** Goal of the exercise **
An identical copy of every entry below is the required output.

Stored data entries
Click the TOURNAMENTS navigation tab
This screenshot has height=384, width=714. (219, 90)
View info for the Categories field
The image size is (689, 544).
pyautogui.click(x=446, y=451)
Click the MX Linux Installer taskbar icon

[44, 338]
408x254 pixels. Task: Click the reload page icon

** Task solution **
Click the TOURNAMENTS navigation tab
This screenshot has height=384, width=714. (219, 90)
View info for the Categories field
The image size is (689, 544).
pyautogui.click(x=446, y=451)
Click the MX Linux Installer taskbar icon

[44, 338]
408x254 pixels. Task: Click the reload page icon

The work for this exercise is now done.